_Task description_
If a line in the data has the string "dimensions", please show it.

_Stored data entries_
##########

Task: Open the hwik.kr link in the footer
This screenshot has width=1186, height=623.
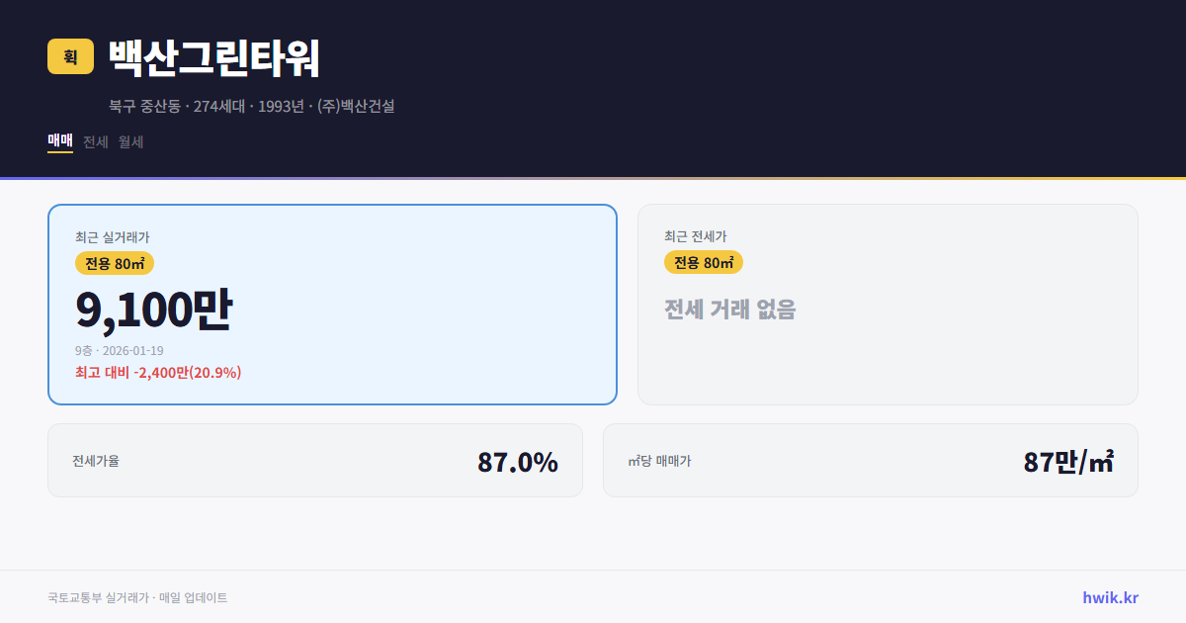Action: pyautogui.click(x=1109, y=597)
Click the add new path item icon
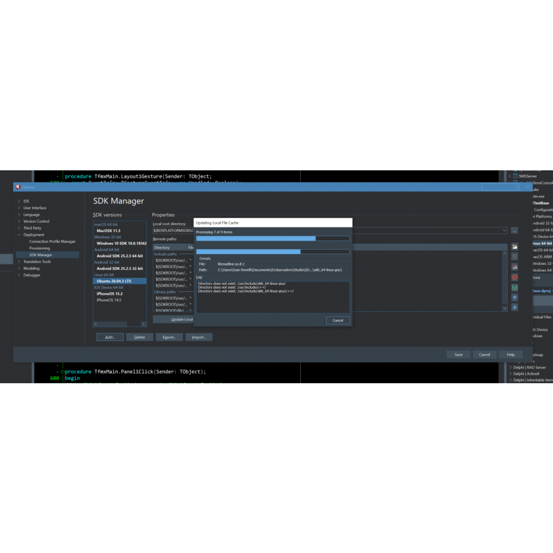This screenshot has width=553, height=553. [x=514, y=247]
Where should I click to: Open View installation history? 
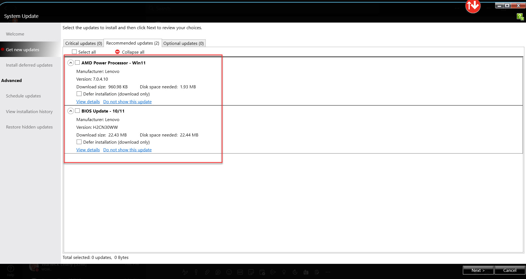point(29,112)
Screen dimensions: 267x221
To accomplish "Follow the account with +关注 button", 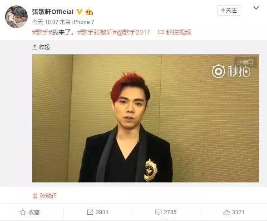I will [229, 10].
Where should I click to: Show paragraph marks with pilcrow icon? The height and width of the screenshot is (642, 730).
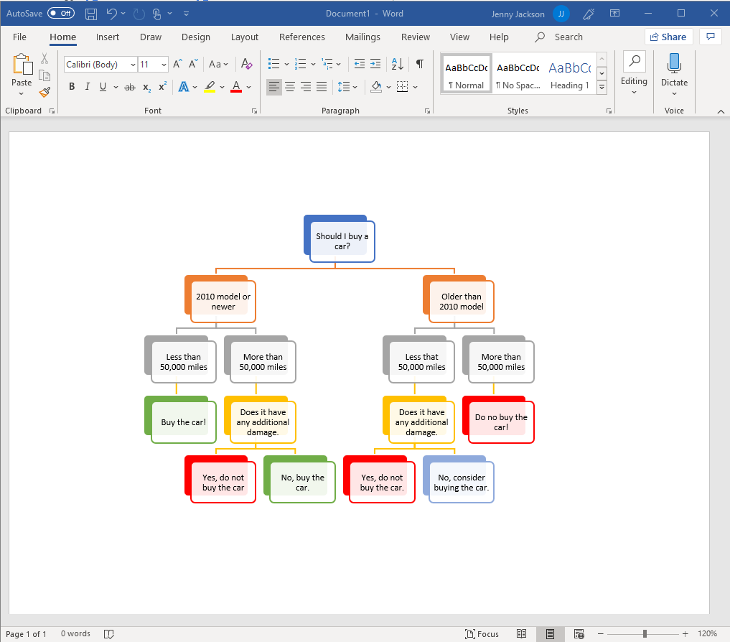(419, 65)
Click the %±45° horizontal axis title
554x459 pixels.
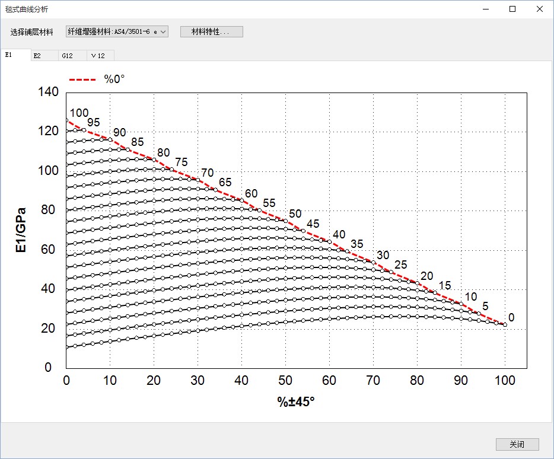pos(296,401)
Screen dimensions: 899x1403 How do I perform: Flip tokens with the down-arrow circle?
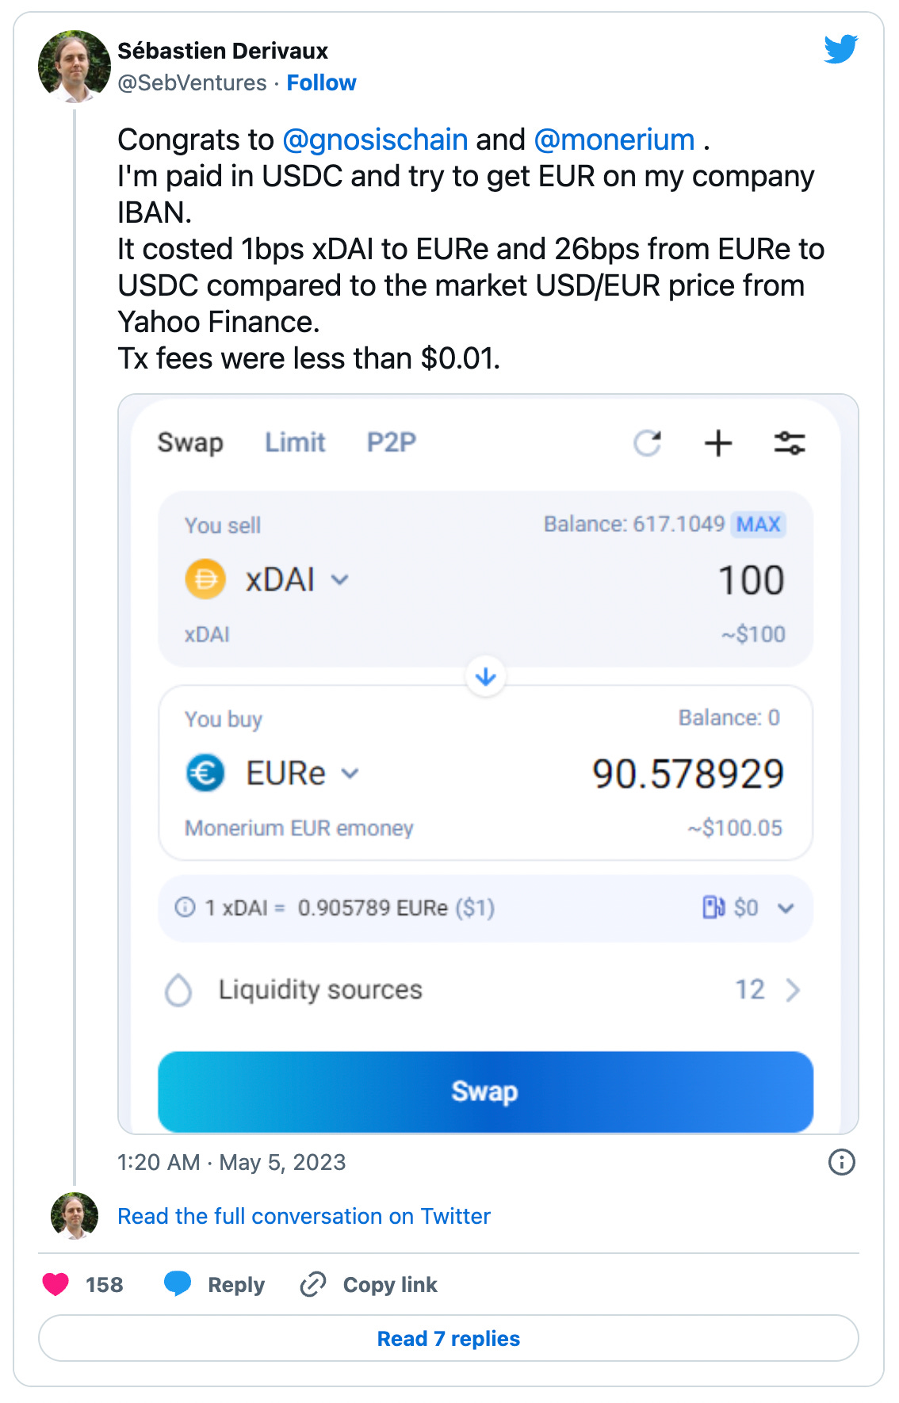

##########

_Problem solution_
Screen dimensions: 267x221
Screen dimensions: 899x1403 How do I perform: Flip tokens with the down-arrow circle?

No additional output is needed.